**Directions for this task**
After locating the line with "The width and height of the screenshot is (1568, 725)." in the data that follows, return it and every later line exactly, up to and including the line with "Given: Close the Cursor Settings tab".

**Listed entries**
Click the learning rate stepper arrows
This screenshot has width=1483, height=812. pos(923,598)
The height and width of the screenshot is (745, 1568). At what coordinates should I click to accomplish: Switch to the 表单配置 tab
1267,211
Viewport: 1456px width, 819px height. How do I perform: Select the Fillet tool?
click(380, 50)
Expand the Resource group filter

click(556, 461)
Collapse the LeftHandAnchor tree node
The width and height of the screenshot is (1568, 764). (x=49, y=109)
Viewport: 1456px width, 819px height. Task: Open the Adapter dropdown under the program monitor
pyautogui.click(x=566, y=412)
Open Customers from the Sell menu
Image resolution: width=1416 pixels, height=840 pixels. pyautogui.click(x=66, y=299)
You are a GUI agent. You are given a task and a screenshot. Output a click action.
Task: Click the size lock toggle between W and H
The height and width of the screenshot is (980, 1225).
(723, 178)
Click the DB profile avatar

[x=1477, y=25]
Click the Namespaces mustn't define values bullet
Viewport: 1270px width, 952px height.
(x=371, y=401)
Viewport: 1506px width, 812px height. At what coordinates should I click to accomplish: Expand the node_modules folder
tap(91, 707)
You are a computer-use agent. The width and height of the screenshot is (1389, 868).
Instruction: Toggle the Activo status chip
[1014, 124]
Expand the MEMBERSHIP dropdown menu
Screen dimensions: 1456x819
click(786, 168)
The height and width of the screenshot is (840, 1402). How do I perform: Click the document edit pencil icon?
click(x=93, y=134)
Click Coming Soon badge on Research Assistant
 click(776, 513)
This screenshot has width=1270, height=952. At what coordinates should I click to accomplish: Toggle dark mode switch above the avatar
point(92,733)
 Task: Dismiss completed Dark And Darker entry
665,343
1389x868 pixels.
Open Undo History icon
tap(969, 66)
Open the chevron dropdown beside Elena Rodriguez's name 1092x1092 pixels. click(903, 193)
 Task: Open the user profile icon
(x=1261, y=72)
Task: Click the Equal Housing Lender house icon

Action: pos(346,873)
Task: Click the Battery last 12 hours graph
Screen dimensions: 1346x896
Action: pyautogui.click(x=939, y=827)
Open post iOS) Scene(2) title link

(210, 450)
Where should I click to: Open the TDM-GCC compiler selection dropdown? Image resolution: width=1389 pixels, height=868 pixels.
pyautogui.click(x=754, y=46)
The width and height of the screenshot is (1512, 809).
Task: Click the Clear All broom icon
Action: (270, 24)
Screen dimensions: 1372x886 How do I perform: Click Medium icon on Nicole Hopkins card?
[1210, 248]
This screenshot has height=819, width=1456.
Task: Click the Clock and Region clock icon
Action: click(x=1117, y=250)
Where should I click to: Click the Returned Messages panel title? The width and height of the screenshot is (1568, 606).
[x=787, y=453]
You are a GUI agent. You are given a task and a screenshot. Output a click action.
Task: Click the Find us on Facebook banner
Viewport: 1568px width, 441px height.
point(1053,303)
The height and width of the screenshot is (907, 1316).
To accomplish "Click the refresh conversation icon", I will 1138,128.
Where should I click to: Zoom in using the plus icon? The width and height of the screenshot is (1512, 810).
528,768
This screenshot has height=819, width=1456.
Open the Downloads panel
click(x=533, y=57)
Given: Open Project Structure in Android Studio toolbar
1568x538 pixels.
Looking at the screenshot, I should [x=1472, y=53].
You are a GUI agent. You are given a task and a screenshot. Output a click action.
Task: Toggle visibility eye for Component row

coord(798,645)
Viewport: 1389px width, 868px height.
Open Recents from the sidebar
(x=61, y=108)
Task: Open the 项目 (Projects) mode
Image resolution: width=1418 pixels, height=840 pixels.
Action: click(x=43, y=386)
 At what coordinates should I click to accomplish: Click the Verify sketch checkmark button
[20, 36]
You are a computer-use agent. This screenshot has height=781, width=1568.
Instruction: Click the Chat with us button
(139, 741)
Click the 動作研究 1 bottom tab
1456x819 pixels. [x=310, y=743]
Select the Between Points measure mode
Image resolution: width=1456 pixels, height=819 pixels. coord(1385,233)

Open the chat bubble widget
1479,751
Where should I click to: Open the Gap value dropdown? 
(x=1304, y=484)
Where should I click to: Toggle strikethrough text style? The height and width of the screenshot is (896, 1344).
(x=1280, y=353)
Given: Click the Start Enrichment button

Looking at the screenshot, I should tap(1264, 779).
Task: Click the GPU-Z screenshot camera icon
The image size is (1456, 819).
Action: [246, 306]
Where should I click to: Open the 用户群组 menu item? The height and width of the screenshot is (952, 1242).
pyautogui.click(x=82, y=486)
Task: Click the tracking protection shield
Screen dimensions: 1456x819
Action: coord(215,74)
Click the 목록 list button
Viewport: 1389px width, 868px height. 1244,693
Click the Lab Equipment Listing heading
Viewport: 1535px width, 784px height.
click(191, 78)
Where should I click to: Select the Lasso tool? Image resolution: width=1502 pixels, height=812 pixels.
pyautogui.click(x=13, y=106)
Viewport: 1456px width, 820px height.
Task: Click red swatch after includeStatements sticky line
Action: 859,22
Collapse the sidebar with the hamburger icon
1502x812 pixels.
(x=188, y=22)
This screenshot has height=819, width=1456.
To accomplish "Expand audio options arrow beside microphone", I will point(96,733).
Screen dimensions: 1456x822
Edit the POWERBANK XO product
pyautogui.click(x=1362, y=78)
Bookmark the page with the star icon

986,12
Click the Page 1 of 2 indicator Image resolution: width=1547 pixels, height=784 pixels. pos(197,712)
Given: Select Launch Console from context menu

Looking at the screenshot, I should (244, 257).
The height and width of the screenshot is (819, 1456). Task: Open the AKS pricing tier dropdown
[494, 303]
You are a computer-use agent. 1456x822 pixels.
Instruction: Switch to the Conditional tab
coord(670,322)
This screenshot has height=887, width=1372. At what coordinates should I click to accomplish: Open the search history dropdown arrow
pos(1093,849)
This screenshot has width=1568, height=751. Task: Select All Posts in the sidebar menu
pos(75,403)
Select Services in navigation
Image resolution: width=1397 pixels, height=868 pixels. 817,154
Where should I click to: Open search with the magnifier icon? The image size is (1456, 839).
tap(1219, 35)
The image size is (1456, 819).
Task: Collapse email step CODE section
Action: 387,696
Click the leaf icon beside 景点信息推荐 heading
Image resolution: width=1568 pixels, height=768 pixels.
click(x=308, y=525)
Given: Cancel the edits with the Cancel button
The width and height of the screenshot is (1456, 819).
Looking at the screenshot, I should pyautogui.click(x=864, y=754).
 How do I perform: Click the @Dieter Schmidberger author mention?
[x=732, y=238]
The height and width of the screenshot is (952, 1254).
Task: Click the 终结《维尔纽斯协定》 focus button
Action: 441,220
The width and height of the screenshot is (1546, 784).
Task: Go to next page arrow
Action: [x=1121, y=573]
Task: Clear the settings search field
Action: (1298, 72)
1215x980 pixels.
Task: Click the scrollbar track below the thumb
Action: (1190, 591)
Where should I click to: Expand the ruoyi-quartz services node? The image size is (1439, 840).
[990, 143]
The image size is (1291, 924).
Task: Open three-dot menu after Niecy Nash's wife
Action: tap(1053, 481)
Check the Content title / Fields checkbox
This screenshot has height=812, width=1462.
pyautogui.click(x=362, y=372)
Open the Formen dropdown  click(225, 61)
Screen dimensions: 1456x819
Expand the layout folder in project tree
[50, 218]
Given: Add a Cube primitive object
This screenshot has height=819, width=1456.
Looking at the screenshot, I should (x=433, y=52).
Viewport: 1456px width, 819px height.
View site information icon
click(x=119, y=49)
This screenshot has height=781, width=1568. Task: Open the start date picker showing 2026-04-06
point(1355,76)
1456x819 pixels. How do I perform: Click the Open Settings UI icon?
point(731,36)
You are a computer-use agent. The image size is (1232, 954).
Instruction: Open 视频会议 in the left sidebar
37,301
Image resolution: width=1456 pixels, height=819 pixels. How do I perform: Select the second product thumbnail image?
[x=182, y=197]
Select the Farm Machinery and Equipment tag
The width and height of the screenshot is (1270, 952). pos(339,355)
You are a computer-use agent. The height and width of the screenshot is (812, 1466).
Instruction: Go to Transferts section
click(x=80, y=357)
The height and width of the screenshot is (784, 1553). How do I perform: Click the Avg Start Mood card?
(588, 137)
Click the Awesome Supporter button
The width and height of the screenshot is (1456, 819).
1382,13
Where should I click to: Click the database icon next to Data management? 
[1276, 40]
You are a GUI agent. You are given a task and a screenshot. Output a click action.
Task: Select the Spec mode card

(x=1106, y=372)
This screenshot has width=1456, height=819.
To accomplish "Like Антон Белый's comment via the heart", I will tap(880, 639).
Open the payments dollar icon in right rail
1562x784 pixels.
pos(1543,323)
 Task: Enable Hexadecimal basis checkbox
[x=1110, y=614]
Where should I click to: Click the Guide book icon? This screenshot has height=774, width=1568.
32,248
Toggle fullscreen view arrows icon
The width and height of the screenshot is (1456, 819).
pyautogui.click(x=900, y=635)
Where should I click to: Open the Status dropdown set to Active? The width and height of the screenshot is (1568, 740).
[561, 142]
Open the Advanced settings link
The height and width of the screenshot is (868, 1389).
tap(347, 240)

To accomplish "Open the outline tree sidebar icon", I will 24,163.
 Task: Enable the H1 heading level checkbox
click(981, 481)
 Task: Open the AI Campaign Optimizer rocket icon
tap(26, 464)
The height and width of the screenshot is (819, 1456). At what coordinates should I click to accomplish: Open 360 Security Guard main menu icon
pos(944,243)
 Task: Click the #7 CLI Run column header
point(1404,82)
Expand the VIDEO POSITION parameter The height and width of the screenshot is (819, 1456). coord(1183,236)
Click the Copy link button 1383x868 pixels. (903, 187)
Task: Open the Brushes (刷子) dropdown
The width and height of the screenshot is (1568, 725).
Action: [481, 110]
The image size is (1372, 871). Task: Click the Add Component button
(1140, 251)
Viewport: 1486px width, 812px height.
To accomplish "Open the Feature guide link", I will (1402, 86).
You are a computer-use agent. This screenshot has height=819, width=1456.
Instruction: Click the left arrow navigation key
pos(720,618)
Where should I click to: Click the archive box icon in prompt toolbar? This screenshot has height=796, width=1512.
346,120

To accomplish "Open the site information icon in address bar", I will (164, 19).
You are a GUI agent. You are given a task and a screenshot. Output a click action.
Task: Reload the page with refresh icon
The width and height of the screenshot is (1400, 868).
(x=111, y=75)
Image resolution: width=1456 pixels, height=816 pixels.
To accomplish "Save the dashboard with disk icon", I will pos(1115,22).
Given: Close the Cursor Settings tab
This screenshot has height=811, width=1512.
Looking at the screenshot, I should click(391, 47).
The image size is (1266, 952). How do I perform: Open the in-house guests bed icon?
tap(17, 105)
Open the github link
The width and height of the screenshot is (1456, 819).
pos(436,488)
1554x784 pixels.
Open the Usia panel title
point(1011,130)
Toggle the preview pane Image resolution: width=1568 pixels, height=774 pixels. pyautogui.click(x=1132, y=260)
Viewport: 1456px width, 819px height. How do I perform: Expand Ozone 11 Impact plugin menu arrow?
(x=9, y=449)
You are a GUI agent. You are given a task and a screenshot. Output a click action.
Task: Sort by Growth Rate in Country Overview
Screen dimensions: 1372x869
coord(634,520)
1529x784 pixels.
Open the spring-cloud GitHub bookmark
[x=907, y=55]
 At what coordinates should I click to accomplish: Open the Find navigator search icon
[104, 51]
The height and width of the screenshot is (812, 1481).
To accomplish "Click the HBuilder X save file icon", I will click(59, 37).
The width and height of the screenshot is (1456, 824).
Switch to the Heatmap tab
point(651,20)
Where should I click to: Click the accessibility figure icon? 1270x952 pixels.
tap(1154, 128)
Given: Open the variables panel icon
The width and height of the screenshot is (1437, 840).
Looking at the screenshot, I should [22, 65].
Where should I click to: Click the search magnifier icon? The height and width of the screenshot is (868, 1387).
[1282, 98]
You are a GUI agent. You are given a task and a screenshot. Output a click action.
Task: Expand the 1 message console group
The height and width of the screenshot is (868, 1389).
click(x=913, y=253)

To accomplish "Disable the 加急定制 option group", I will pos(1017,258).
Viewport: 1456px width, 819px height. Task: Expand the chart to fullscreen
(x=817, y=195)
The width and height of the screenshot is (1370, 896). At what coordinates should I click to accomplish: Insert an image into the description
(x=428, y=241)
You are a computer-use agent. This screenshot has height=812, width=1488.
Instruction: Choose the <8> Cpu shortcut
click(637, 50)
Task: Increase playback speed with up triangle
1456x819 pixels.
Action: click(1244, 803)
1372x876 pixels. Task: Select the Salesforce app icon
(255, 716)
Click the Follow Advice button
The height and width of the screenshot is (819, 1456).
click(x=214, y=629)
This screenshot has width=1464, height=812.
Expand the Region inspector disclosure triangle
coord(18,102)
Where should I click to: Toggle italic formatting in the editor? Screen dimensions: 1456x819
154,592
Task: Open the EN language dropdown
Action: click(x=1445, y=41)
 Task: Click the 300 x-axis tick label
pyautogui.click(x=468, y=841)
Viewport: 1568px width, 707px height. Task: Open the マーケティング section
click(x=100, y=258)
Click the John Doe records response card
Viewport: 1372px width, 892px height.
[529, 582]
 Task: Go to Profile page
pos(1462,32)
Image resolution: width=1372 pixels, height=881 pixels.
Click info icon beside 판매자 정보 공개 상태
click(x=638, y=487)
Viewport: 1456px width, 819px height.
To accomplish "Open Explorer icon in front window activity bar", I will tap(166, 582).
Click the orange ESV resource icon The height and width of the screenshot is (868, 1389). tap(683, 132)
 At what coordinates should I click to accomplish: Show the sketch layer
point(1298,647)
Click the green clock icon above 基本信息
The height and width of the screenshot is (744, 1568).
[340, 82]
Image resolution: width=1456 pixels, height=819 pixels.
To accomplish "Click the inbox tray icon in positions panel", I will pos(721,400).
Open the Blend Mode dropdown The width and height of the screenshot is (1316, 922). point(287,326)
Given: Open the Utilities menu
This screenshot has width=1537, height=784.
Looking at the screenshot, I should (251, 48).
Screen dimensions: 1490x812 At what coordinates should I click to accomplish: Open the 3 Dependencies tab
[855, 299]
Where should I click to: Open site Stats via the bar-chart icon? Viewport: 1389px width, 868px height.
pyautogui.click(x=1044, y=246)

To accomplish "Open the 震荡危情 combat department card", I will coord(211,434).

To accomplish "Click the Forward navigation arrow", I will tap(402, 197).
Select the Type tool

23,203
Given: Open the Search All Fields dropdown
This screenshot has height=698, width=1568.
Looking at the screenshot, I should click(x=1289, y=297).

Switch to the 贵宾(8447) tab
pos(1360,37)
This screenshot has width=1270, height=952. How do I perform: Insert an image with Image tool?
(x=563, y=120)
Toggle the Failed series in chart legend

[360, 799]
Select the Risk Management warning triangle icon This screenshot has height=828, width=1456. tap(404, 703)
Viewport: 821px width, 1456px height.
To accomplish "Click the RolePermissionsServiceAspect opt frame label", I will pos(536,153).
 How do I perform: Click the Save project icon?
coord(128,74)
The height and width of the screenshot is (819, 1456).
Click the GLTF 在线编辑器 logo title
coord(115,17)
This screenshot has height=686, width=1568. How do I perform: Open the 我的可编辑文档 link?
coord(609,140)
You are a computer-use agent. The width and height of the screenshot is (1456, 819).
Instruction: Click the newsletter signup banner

**Response box**
The width and height of the screenshot is (1568, 725).
Action: [481, 110]
The image size is (1372, 871). Task: Click the Add Component button
(1140, 251)
Viewport: 1486px width, 812px height.
To accomplish "Open the Feature guide link", I will (1402, 86).
You are a computer-use agent. This screenshot has height=819, width=1456.
Instruction: Click the left arrow navigation key
pos(720,618)
Where should I click to: Click the archive box icon in prompt toolbar? This screenshot has height=796, width=1512.
346,120

To accomplish "Open the site information icon in address bar", I will (164, 19).
You are a GUI agent. You are given a task and a screenshot. Output a click action.
Task: Reload the page with refresh icon
The width and height of the screenshot is (1400, 868).
(x=111, y=75)
Image resolution: width=1456 pixels, height=816 pixels.
To accomplish "Save the dashboard with disk icon", I will pos(1115,22).
Given: Close the Cursor Settings tab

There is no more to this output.